Plotting hubverse formatted output
Source:vignettes/plot-hub-submission.Rmd
plot-hub-submission.Rmd
After generating a hubverse formatted forecast, it is good to inspect
the output to make sure that the results make sense. To help you,
forecasttools
provides convenience functions for making
timeseries plots from hubverse-format output.
First, let’s load forecasttools
.
Quantile timeseries
Much hubverse formatted output is organized into quantiles. An easy
spotcheck plot shows how these quantiles evolve over the forecast
horizon. We can make it using the plot_hubverse_quantiles()
function. There is only one mandatory argument: the path to a properly
hubverse-formatted .csv
file. Let’s plot some inflenza
forecasts submitted to the 2023-24 FluSight Challenge by the
cfarenewal-cfaepimlight
team for the 2024-04-06 reference
date:
path_to_formatted_forecast <- "https://raw.githubusercontent.com/cdcepi/FluSight-forecast-hub/refs/heads/main/model-output/cfarenewal-cfaepimlight/2024-04-06-cfarenewal-cfaepimlight.csv"
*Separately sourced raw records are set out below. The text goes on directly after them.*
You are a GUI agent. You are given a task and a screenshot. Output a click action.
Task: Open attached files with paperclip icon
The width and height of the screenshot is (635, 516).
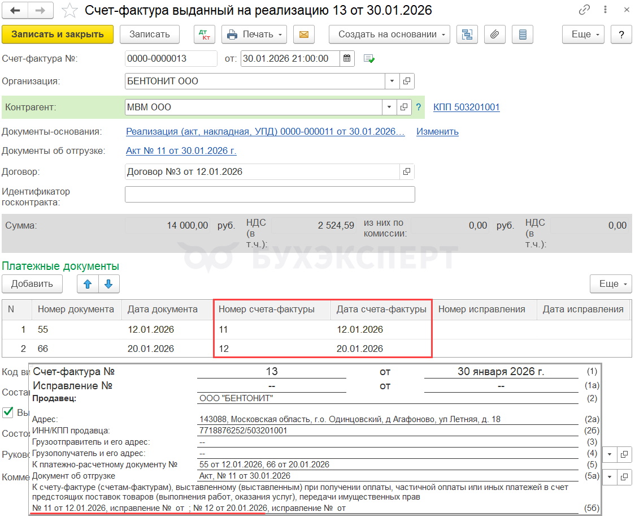point(494,35)
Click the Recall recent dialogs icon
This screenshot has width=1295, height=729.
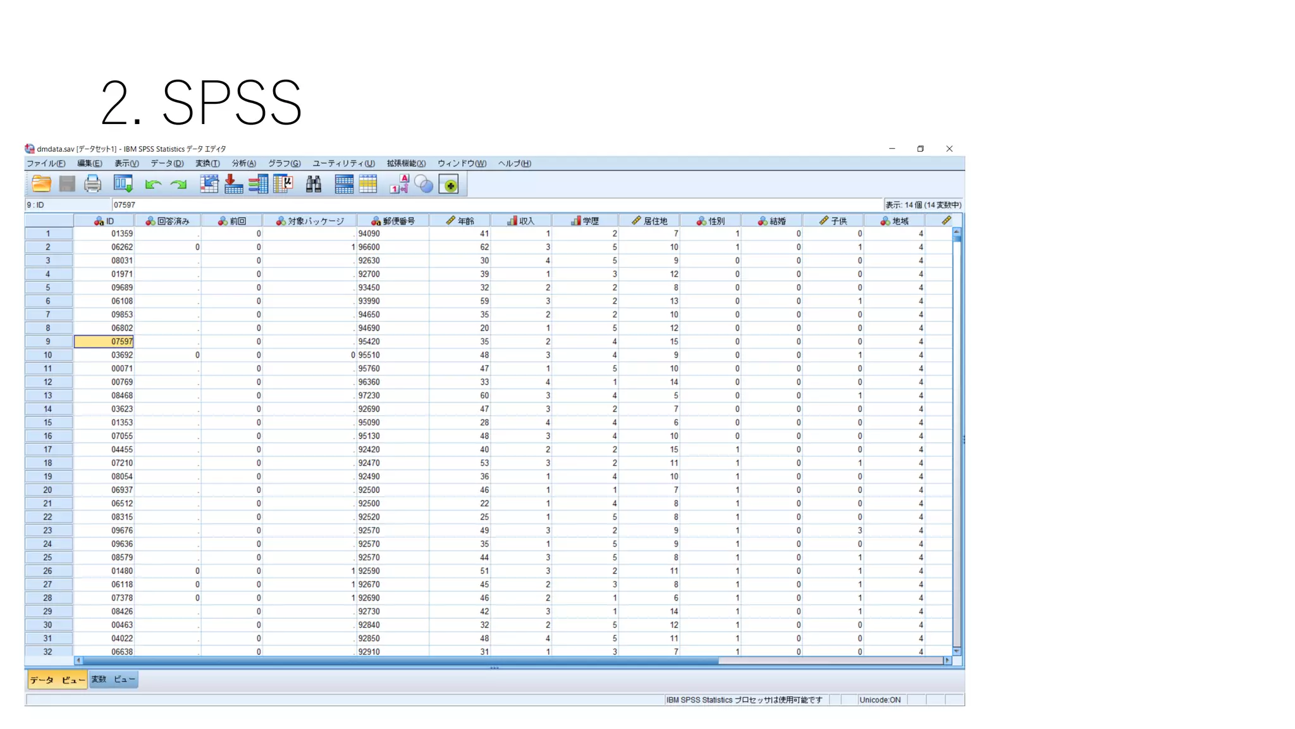123,184

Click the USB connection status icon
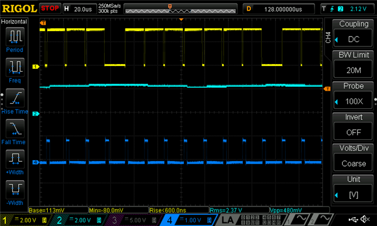click(353, 220)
plots <- plot_hubverse_quantiles(path_to_formatted_forecast)
plot_hubverse_quantiles()
returns a list of all the
plots generated. By default, the list names (keys) are US Postal Service
style two-letter abbreviations. Let’s look at the national plot:
plots[["US"]]
We can also look at the plot for Colorado:
plots[["CO"]]
#> Warning in ggplot2::scale_y_continuous(trans = ytrans): log-10 transformation introduced infinite values.
#> log-10 transformation introduced infinite values.
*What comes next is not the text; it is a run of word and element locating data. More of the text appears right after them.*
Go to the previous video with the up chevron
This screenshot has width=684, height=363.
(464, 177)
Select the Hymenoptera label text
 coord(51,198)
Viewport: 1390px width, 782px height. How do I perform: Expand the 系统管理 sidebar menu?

Of course, you may not wish to generate plots for all locations in
your hubverse-formatted file at once.
plot_hubverse_quantiles()
takes an optional
locations
argument that allows you to plot only a subset.
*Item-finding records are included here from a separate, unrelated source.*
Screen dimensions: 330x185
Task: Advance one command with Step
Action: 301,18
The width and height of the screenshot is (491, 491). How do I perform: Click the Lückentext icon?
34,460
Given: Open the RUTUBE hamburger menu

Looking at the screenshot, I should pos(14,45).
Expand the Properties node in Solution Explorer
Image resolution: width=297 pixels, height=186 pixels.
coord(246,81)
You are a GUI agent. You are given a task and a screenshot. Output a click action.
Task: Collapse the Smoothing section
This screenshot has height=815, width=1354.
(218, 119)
For example, let’s plot the “Four Corners”
states:
four_corners <- plot_hubverse_quantiles(path_to_formatted_forecast,
locations = c("AZ", "CO", "NM", "UT")
)
## display New Mexico
four_corners[["NM"]]
#> Warning in ggplot2::scale_y_continuous(trans = ytrans): log-10 transformation introduced infinite values.
#> log-10 transformation introduced infinite values.
Many hubs provide “truth data” of observed values of the forecasting
target, and so plot_hubverse_quantiles()
optionally allows
you to plot this alongside the forecast data. Since this truth data
often goes back years, it is useful to set a cutoff using the
start_date
argument. Here, we’ll start in December
2023.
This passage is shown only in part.